# Your objective
The job is to find each line in the entries holding the string "status" and copy that line.

# Records for the exercise
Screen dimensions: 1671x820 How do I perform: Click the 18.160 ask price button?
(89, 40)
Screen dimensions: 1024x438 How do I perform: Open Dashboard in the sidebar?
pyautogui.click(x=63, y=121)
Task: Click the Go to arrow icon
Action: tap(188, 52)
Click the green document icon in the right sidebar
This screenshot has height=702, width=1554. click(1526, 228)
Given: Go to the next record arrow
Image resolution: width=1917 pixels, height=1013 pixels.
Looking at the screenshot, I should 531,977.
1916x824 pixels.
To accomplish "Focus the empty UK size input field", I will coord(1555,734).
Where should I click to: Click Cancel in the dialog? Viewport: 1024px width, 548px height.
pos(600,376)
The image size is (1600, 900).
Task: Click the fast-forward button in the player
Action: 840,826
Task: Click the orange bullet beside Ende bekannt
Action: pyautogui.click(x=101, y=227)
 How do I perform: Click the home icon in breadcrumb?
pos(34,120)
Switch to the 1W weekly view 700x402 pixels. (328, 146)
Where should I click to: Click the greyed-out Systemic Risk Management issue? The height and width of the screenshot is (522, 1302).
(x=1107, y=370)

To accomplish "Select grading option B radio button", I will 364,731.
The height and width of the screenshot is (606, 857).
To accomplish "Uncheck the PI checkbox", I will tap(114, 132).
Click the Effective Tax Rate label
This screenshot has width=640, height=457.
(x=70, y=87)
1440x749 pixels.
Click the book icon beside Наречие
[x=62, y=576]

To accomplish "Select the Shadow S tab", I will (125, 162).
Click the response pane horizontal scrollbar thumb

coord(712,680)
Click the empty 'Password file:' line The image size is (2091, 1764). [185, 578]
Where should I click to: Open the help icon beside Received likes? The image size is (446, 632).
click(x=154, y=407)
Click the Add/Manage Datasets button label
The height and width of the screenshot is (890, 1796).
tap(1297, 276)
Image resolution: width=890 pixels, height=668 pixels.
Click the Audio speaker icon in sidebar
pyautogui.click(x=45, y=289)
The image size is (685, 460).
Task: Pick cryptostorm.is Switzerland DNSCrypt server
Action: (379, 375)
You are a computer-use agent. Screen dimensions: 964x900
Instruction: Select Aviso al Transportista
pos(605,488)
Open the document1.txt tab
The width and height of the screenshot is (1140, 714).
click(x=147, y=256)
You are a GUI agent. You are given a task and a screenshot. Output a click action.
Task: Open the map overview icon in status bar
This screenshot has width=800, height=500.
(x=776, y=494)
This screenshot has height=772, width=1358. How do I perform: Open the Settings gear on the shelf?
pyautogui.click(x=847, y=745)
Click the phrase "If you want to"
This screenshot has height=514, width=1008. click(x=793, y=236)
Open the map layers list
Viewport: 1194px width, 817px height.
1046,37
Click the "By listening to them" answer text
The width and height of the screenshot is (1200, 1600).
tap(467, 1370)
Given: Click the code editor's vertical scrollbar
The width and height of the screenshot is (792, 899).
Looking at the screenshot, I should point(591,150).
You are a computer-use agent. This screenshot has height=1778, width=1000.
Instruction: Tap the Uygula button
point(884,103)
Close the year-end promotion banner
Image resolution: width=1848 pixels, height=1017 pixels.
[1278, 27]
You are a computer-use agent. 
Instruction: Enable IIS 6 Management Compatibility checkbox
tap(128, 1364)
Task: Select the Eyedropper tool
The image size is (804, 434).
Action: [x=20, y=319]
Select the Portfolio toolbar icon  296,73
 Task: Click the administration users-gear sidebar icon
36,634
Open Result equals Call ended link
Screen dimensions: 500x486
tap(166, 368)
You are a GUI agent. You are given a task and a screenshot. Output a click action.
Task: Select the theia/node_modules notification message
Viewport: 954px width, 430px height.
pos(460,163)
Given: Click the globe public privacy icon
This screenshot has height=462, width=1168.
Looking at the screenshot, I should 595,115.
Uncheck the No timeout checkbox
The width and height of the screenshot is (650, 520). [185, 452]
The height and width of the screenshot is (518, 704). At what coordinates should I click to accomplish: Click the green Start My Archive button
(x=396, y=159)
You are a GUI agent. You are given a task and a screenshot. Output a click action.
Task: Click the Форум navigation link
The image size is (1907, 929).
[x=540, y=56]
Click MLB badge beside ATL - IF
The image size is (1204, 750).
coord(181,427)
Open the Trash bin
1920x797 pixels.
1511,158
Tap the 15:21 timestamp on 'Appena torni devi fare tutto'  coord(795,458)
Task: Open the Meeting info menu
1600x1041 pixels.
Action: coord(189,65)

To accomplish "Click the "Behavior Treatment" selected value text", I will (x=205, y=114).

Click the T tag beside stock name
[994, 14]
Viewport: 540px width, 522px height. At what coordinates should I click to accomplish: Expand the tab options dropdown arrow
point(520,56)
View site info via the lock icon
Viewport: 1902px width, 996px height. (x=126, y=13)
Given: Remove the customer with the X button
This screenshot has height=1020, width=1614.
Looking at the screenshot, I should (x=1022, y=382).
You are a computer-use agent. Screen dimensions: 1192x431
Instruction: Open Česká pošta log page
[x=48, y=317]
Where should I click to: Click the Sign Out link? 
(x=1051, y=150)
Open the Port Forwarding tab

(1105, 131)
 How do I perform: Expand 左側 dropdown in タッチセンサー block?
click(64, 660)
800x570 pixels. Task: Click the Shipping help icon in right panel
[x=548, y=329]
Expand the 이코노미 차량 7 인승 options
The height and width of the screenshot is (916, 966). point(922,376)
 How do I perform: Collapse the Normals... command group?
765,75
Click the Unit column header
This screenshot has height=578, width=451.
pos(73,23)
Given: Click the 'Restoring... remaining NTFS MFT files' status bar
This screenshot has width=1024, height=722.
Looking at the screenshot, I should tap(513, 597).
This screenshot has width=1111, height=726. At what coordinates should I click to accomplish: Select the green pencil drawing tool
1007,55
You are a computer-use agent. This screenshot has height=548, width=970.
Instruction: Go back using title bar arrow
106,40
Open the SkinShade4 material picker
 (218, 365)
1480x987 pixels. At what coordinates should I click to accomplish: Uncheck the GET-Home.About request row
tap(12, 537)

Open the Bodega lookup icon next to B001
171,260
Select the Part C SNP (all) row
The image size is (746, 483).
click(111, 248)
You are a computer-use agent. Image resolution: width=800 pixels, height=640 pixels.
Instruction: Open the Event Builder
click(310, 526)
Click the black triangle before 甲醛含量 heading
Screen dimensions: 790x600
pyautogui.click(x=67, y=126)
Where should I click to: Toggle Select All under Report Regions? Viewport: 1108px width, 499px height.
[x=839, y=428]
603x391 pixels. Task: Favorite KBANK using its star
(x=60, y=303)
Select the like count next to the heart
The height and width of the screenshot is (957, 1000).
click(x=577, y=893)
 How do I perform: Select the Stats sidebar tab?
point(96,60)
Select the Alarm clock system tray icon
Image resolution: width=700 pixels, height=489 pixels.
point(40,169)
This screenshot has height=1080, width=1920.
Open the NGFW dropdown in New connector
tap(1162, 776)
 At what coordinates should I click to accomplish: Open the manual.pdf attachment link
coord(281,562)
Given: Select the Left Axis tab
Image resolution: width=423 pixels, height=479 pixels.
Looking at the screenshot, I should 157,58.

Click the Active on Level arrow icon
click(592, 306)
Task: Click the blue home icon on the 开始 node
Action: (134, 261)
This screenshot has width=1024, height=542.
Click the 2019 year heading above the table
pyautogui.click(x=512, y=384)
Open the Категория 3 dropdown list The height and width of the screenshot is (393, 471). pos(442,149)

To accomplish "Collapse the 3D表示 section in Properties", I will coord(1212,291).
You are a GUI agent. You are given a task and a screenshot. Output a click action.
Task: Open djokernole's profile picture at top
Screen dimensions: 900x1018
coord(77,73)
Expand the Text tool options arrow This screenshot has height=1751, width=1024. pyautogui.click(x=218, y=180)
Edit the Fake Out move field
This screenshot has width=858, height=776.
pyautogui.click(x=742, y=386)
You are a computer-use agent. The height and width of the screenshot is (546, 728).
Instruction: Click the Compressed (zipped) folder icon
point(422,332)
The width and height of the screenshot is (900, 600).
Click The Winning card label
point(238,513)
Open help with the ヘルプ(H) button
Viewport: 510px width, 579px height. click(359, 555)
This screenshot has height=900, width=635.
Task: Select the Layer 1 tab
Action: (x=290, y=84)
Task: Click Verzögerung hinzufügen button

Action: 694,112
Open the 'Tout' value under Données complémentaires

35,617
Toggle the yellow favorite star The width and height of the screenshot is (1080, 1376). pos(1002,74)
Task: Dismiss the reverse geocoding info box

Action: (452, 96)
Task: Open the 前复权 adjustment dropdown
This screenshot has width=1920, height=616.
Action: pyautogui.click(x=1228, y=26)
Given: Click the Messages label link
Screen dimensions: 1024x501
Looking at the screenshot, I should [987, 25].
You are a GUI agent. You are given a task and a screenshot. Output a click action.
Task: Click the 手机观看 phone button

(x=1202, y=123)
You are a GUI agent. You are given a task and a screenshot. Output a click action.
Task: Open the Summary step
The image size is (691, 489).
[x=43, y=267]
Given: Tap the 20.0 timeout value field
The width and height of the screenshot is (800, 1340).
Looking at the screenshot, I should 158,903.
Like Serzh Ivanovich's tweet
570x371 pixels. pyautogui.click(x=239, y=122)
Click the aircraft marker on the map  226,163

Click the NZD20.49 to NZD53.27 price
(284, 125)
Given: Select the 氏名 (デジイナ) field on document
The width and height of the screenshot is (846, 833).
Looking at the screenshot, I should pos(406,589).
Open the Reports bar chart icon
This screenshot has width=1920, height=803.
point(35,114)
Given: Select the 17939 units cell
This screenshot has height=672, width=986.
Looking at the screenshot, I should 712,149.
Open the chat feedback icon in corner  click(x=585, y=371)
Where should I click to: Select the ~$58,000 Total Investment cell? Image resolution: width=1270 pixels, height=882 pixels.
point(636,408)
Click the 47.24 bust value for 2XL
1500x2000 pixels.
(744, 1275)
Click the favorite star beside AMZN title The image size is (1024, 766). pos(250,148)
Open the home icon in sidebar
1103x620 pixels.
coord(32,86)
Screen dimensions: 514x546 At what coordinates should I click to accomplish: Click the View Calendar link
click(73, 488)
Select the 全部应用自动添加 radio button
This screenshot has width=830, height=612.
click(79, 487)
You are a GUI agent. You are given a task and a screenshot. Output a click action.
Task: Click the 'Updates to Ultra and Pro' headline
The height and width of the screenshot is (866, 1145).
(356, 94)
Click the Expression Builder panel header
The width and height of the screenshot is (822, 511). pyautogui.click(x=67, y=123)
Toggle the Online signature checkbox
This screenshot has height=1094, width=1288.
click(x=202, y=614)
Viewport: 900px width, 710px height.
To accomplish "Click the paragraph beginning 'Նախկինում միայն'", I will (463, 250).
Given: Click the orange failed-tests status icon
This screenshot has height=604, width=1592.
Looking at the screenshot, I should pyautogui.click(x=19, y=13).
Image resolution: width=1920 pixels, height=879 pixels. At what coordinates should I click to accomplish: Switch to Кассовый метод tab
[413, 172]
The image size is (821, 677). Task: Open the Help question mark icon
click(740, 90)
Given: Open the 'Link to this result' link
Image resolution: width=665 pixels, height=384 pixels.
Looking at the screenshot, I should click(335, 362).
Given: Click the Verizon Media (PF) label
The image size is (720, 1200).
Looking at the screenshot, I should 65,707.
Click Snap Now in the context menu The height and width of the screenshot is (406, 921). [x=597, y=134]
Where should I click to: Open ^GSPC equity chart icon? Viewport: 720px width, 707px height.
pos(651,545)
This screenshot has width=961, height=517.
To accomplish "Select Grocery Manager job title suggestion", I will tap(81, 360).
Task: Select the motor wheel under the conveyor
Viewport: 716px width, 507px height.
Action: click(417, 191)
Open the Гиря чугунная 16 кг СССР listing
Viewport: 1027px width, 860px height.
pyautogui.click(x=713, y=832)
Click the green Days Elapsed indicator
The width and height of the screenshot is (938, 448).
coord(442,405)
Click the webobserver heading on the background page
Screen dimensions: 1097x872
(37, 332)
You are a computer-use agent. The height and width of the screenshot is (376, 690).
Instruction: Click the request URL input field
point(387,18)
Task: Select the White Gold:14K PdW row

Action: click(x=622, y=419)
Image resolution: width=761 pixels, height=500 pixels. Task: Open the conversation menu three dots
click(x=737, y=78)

# Task response
Task: Open the map overview icon in status bar
Given: Click the 'Restoring... remaining NTFS MFT files' status bar
Given: Click the orange failed-tests status icon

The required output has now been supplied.